At this point I sought his permission to share my thoughts with him on the subject. He agreed to listen to me. I told him that incidentally I happened to personally know both Khan Abdul Wali Khan and Nawab Akbar Khan Bugti. From my close interactions with them, knew exactly what was going on between them. Both had agreed that the Pakistani Balochis and the Pakistani Pakhtuns of NWFP would one day separate from the repressive militaryruled Pakistan. It was only a matter of time. Not if but when. That apart, there were certain deep cultural differences founded on territorial claims of a geopolitical nature that existed between the two ethno-national peoples. These were not resolved yet as they stood in the seventies. The bone of contention was in regard to the definition of their respective ideas of nationhood. What would be their long-term destinies? Would they go their separate ways or tie up as one nation?

Khan Abdul Wali Khan dreamt of a Greater Pashtunistan that included 1. the Pashtun part of Afghanistan, 2. the Pakistani Province of NWFP (recently renamed as Khyber Pakhtunkhwa) where the Pakistani Pakhtuns or the Pashtuns lived, and 3. the Pakistani Province of Balochistan. Abdul Wali Khan, who had founded the left-wing National Awami Party of Pakistan, since renamed as Awami National Party (which in 2011 rules in Khyber Pakhtunkhwa, formerly NWFP, led by Abdul Wali Khan’s son Isfandyar Wali Khan). rejected the existence of the Durand Line that separated Afghanistan from Pakistan. The Pashtuns were one nation according to him and they could not be divided by an arbitrary line drawn by Imperial Britain. (Incidentally, much later in the 1990s, the Taliban too did not accept the validity of the Durand Line either but their vision was different; they wanted Afghanistan to merge with Pakistan). Wali Khan’s vision was that NWFP would separate from Pakistan and join Afghanistan into a unified nation. It could not be the other way round, The one highly controversial issue was his description of Balochistan as “Junubi Pashtunistan” or Southern Pashtunistan. The Pashtuns and the Baluchis were brothers in arm and have no separate cultural identities. His strategic vision was that the State of Greater Pashtunistan could not remain landlocked. To realise its full potential it needed access to the “warm waters of the Gulf of Hormuz”, a strategic term coined by the Communist Party of the Soviet Union. It had connotations of an expanded Soviet Empire that would extend right up to the Persian Gulf. Describing Balochistan as Southern Pashtunistan meant the articulation of the vision of a Greater Pashtunistan, with Balochistan forming a part of it. Did the Soviet Union’s extension of support to the cause of Bangladesh separation mean an indirect backdoor support to the cause of the Pashtuns and the Balochis on grounds of ethnicity? Did that mean that Moscow was dreaming of the domino doctrine coming into play by a long shot? Perhaps, but such a theory must be categorised as one of those proverbial “ifs” of history; it has no answer.
Wali Khan’s vision was not acceptable to the Balochis. The Balochi leadership across the board stood firm on preserving their exclusive national identity. They certainly sympathised with the aspirations of the Pashtuns and supported their cause but to tie Pashtun destinies with theirs would complicate their own national identity, which they would not allow to be diluted. The debate was still raging as Mujib and I sat down together to discuss the geopolitical issues of Central and South Asia. With the collapse of the Soviet Union in 1989, this debate has taken a backseat but it is not buried yet.
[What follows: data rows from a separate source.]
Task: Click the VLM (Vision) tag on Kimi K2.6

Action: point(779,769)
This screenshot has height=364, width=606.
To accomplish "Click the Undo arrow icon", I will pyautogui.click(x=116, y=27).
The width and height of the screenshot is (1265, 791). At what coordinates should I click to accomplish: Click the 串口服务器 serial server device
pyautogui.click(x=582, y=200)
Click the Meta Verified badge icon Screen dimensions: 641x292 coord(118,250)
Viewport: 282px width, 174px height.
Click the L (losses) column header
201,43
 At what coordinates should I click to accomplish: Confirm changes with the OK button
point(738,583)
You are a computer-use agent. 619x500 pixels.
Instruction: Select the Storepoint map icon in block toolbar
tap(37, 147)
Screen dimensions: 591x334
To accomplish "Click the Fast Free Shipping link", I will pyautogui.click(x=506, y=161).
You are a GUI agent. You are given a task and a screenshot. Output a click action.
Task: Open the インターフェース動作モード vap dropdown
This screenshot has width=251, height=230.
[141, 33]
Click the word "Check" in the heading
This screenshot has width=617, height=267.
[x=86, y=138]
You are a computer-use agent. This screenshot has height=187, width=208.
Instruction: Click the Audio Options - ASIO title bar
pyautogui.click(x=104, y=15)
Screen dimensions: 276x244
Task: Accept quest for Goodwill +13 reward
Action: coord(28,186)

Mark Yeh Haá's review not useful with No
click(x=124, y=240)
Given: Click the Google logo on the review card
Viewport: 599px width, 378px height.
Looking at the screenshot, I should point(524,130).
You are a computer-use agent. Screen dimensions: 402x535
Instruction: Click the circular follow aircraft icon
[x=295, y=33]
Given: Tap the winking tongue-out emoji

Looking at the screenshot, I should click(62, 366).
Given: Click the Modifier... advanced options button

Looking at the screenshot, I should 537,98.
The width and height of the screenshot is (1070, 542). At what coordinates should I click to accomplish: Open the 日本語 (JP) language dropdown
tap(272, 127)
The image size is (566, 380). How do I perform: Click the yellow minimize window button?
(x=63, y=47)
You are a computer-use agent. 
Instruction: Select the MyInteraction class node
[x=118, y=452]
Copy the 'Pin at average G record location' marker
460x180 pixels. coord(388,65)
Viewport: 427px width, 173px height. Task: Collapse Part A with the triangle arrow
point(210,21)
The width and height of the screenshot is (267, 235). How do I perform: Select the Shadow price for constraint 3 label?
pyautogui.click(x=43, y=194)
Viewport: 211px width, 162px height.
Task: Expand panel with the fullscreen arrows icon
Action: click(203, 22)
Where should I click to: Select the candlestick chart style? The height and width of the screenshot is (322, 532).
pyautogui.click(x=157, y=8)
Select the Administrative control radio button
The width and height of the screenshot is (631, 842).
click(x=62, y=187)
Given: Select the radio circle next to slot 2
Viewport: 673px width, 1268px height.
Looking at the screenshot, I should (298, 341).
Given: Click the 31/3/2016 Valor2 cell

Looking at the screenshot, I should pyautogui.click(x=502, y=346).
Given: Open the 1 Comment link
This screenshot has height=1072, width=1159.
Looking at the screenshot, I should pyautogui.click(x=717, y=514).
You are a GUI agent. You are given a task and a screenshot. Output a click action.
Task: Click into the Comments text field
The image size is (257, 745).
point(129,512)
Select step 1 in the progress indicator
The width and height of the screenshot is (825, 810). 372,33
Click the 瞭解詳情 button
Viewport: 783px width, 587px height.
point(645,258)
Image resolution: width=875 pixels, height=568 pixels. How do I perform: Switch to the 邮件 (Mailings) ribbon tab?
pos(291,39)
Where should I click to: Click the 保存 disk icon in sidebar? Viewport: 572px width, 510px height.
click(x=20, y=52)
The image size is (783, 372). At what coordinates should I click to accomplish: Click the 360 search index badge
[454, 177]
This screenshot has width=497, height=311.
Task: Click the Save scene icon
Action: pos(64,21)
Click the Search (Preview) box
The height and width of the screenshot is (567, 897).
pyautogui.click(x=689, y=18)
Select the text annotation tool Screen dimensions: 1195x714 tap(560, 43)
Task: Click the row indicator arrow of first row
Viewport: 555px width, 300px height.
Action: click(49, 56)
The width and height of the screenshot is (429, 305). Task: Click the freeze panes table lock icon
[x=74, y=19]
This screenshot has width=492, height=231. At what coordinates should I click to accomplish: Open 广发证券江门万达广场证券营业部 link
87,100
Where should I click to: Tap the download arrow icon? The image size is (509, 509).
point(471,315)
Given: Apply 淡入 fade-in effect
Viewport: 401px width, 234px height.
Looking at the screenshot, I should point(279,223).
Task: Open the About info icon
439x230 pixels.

The Jiye Sindh Mahaz led by GM Syed provided leadership to the Sindhis. GM Syed had declared that he would not accept anything short of full independence, and for this he was arrested and put behind bars for life. He died in prison. As long as he was alive, he was guiding the liberation struggle of the Sindhis from jail. His one aim was to net the Bhutto family into the struggle, but Zulfiqar Ali Bhutto had other ambitions. GM Syed believed that one day the Bhuttos would be left with no choice but to join the Sindh liberation struggle. Before his death, GM Syed had passed an edict advising the rank and file of the Jiye Sindh Mahaz to surreptitiously infiltrate the Pakistan People’s Party, the ruling Party in Pakistan today (2011) and quietly build secret cells within it to be activated sometime in the future.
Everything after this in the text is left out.